Just finished deciphering Alcuin’s letter to Dodo, in Colin Chase’s edition.

I was struck by the vividness of the rhetoric, which led me to agree with Chase as to the ‘permanent and didactic purpose’ of the letters. Perhaps there was a real Dodo, who knows, but Alcuin certainly went to a lot of trouble to bring home to him the dangers of the path he was taking, which does support the idea that it was more than a one off letter to save a former student.

Not only is the letter ‘topped and tailed’ with clever set pieces – a pun on Dodo’s name and a poetic depiction of the joys awaiting the sinner who repents – but the letter is full of well developed imagery and rhetorical devices.

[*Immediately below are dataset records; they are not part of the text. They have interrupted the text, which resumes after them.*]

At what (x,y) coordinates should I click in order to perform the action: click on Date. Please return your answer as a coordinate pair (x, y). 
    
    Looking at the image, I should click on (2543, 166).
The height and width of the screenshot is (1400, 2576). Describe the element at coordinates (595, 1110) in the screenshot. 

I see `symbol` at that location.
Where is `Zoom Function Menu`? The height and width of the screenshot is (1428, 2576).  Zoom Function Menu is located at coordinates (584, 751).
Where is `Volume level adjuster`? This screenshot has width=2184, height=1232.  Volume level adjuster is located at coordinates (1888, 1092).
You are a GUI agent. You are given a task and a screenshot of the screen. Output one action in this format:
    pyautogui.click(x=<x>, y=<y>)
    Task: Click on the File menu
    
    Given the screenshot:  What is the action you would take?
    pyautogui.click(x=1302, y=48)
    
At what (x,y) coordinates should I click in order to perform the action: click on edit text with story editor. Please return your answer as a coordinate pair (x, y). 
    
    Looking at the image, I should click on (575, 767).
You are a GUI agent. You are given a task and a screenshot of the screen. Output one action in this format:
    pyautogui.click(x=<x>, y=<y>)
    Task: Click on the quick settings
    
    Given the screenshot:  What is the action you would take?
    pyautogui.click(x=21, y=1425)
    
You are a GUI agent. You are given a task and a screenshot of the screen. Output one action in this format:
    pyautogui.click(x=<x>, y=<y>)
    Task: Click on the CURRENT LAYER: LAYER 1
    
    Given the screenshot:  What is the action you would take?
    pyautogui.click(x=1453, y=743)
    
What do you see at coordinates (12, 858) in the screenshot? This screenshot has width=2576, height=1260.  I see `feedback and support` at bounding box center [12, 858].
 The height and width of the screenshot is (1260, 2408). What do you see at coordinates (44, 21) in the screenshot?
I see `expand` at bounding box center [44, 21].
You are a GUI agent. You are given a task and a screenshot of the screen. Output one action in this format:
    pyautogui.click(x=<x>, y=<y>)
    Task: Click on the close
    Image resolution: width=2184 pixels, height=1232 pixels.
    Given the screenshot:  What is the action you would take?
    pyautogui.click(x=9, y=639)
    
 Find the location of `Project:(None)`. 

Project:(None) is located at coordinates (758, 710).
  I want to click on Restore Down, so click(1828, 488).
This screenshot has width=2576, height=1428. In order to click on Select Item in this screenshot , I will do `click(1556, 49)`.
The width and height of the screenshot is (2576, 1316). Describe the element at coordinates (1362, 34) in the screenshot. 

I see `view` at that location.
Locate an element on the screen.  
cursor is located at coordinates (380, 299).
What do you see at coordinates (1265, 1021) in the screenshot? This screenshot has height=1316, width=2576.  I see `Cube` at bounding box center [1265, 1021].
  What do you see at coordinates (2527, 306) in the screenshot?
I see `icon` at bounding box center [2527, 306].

Always assuming I’ve got it right, the opening is quite startling.  It is very visual, very physical and, to our eyes, most inappropriate for a teacher pupil relationship.  The image is that of Alcuin not as a teacher, not as a father, but as a mother.  ‘Nec bene lactatus raptus est ab uberibus meis’ makes the allegorical relationship very clear.  It requires of us a real effort to appreciate the relevance of this image for the relationship as Alcuin saw it.  The teacher feeds the pupil, but not just with ordinary food, but with milk from his breasts, recalling perhaps the Pelican feeding its young with blood from its breast. The ideal seems to be that this continues until the pupil is able to take solid food, until such time as he is weaned and thus able to obtain his own spiritual sustenance.  Things have gone wrong because Dido has been parted from his teacher before being this process was completed and is thus not fully protected against the temptations of the world. Dido is therefore not blamed – a very modern response – which opens the way for Alcuin to advise and Dodo to accept this advice.  A rhetorical device, certainly, but an interesting insight into what medieval education was about.  We are not talking here about knowledge of sacred texts but about being imprinted with the manner of being a monk as part of a loving relationship with a parental figure.  That this intuitive process is expressed in elaborate rhetorical language has a certain irony, as does the fact that the language used illustrates very clearly the difference between ‘grammatica’ and ‘rhetorica’.  This is not neutral  language.

Alcuin moves on to more very visual images, devices and biblical references to now as illustration of the risks Dido is running by his behaviour.  He builds up from reference to pains that Dodo should be bale to identify with to ‘totum corpus aeterno crucietur incendio’, from today’s delights of the flesh in terms of food and drink to the image of food rotting and stinking: ‘stercus’. The series of rhetorical questions in lines 55-60 demand to be spoken aloud, as do the repeated pairs beginning ‘in pietate et penitentia’ in lines 47ff.

Permanent, certainly and for us too, didactic.  On to the next letter!